The microelectronics division of IBM has gone networkcentric. The company today announced a reference platform for a design using Lotus software, a Power PC chip and other IBM Microelectronics technology which will allow companies including Umax, Cisco and other companies to buy a kit at a cost of around $250.
Those OEMs are likely to customise the IBM Microelectronic units to their own taste and specification, according to Bill La Rosa, European VP of sales and marketing at the division.
But although IBM rivals may take the design, there is no certainty that his own corporation will displace the corporation, La Rosa said.
He said: "The NC division of IBM is a business unit with its own strategies and product roadmap. It wouldn't surprise me if they used it. Both use the Power PC architecture which is the future for this platform."

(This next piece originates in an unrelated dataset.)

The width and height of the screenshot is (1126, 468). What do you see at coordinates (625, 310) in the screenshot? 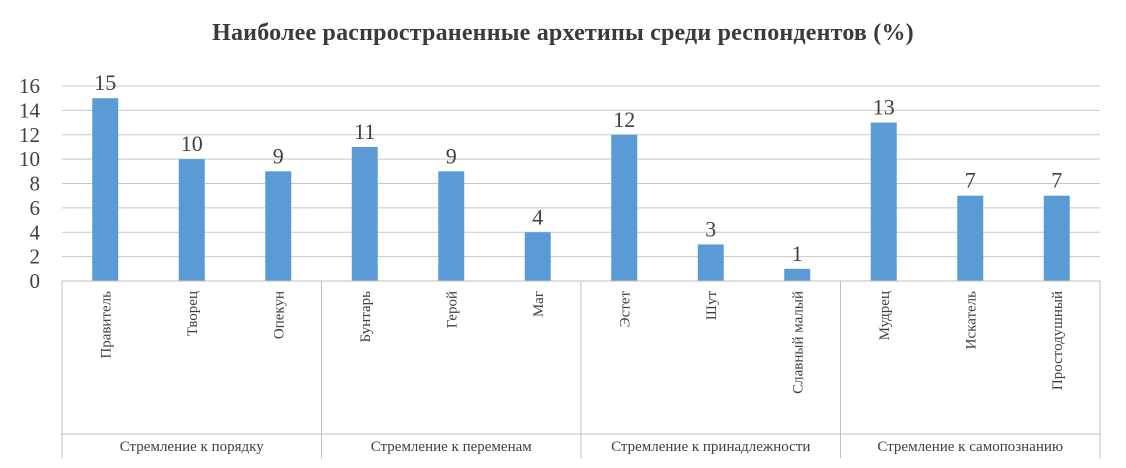
I see `category-label: Эстет` at bounding box center [625, 310].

The reference kit includes a Java virtual machine, smart card support, a Power PC 603e processor and Lotus-based software, he said. The base software is likely to attract some licence fees. But, unusually for any NC so far seen, the machine has no DRAM apart from video memory on board, making it the first computer to use no memory. The Power PC chip in the reference design will run at 150MHz and 200MHz speeds.

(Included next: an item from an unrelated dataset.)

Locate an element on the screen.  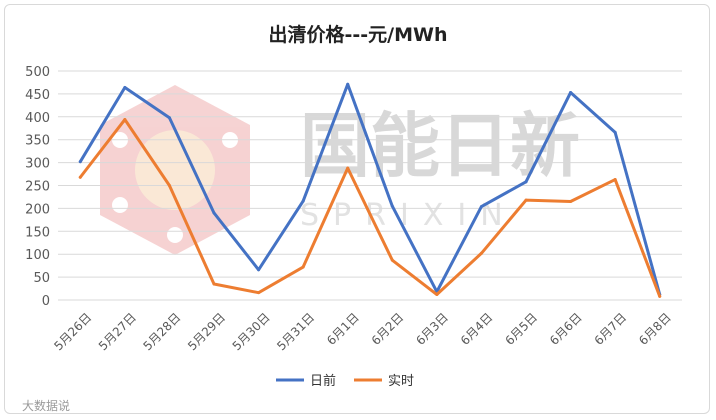
legend-label: 日前 is located at coordinates (323, 381).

IBM Microelectronics has changed its strategy, explained La Rosa. It will now offer platforms as well as products. With a claimed $7 billion market share, made up of microprocessors, memory and other devices, it is one of the biggest semiconductor companies in the world, he said.

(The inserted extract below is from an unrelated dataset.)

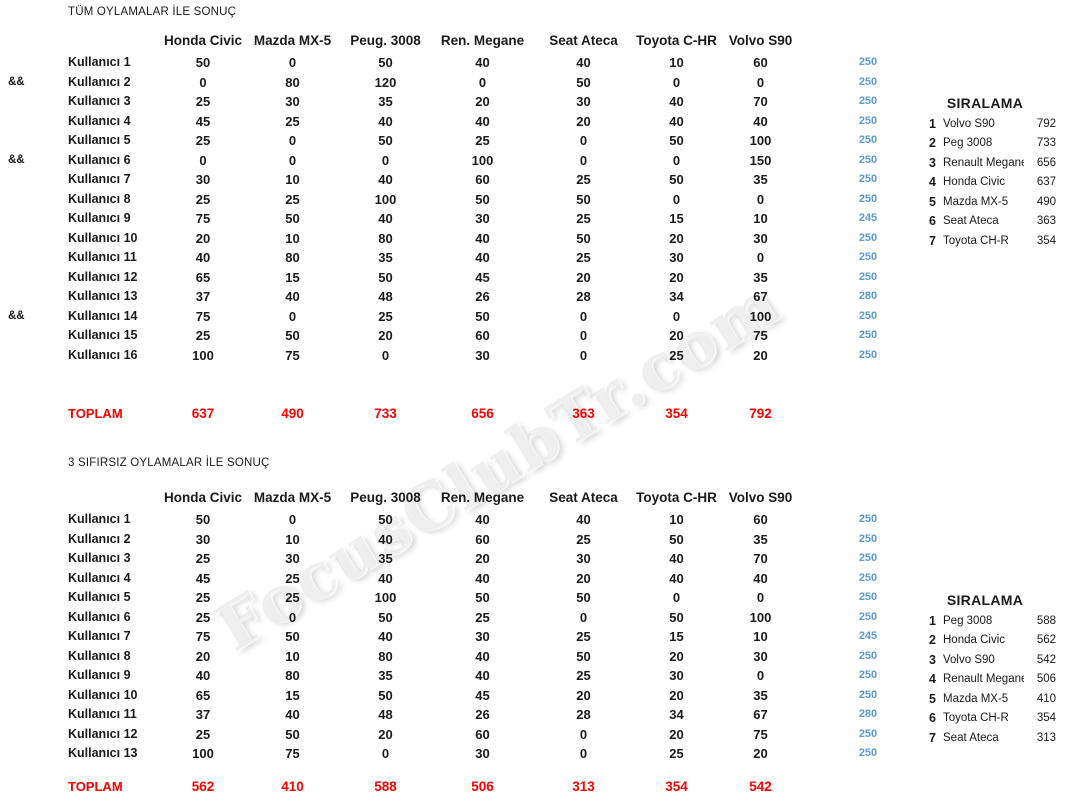 This screenshot has height=800, width=1067. I want to click on table-row: Kullanıcı 1 50 0 50 40 40 10 60 250, so click(466, 520).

The motherboards populated with a variety of functions including a PCI slot, a CD ROM interface, Ethernet capabilities and the usual array of sockets, is not just aimed at the PC market, La Rosa said. The company had realised convergence was now possible nad was negotiating with a number of suppliers to include the designs in set top boxes and other communications devices.
La Rosa said: "We've evolved from a product centric division back in 1992 to understanding what our customers want.
Although IBM Electronics will offer the platform to the corporation, that did not necessarily mean that it would replace the Net Station, La Rosa added.
* Cisco is to provide network servers to run thin clients, IBM Microelectronics said today. They, too, will use the Power PC chip.